Le Ministre de la Communication et Médias, porte-parole du Gouvernement, Patrick Muyaya, a réagi avec fermeté aux allégations faisant état de pertes en vies humaines lors du sit-in organisé vendredi dernier par plusieurs formations de l’opposition. Face à la presse, il a exigé des éléments factuels précis avant toute conclusion hâtive.
Interrogé sur une prétendue répression meurtrière, le ministre a tranché :
"S'il y a eu des morts, qu'on nous fournisse les noms, les identités, les adresses et les morgues concernées. Nous, gouvernement, assumerons notre part".
Cette déclaration vise à couper court aux rumeurs qui circulent sur les réseaux sociaux depuis la dispersion du rassemblement. Pour Patrick Muyaya, aucune information officielle ne confirme à ce stade le bilan dramatique relayé par certains acteurs politiques.
Le porte-parole insiste sur la nécessité de vérifier l’information avant sa diffusion. Selon lui, publier des chiffres de morts sans preuves alimente la tension et fragilise le climat social déjà éprouvé. Il rappelle que l’exécutif reste ouvert au dialogue et assumera ses responsabilités si des manquements sont établis par les services compétents.
Le rassemblement tenu vendredi dans plusieurs villes du pays visait à dénoncer la gouvernance actuelle et à réclamer des réformes politiques. Les organisateurs ont dénoncé un usage disproportionné de la force. De son côté, la police a évoqué une intervention pour disperser un attroupement non autorisé. Le bilan officiel communiqué après les événements ne faisait état que de blessés légers et d’interpellations.

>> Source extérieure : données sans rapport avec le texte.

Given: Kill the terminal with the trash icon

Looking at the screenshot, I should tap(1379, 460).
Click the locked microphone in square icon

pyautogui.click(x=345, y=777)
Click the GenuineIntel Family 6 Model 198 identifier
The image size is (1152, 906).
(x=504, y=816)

La sortie de Patrick Muyaya relance le débat sur la vérification des faits en période de contestation. Le ministre met l’accent sur trois éléments clés : l’identité des victimes, leur adresse, et les structures hospitalières ou morgues où les corps seraient déposés. Pour le gouvernement, ces données sont indispensables pour ouvrir une enquête crédible et transparente.
Cette position du porte-parole intervient alors que les organisations de défense des droits humains réclament une commission d’enquête indépendante. Elles estiment que seule une investigation impartiale permettra d’établir la vérité sur ce qui s’est réellement passé vendredi. Le gouvernement, de son côté, dit ne pas s’opposer au principe d’une enquête, à condition qu’elle repose sur des faits vérifiables.
En clôturant son intervention, Patrick Muyaya a appelé l’ensemble des acteurs politiques, journalistes et citoyens à faire preuve de retenue. Il considère que la stabilité du pays passe aussi par une information rigoureuse. La balle est donc renvoyée aux dénonciateurs : produire les preuves concrètes des décès allégués pour que l’État puisse, dit-il, "assumer sa part de responsabilité".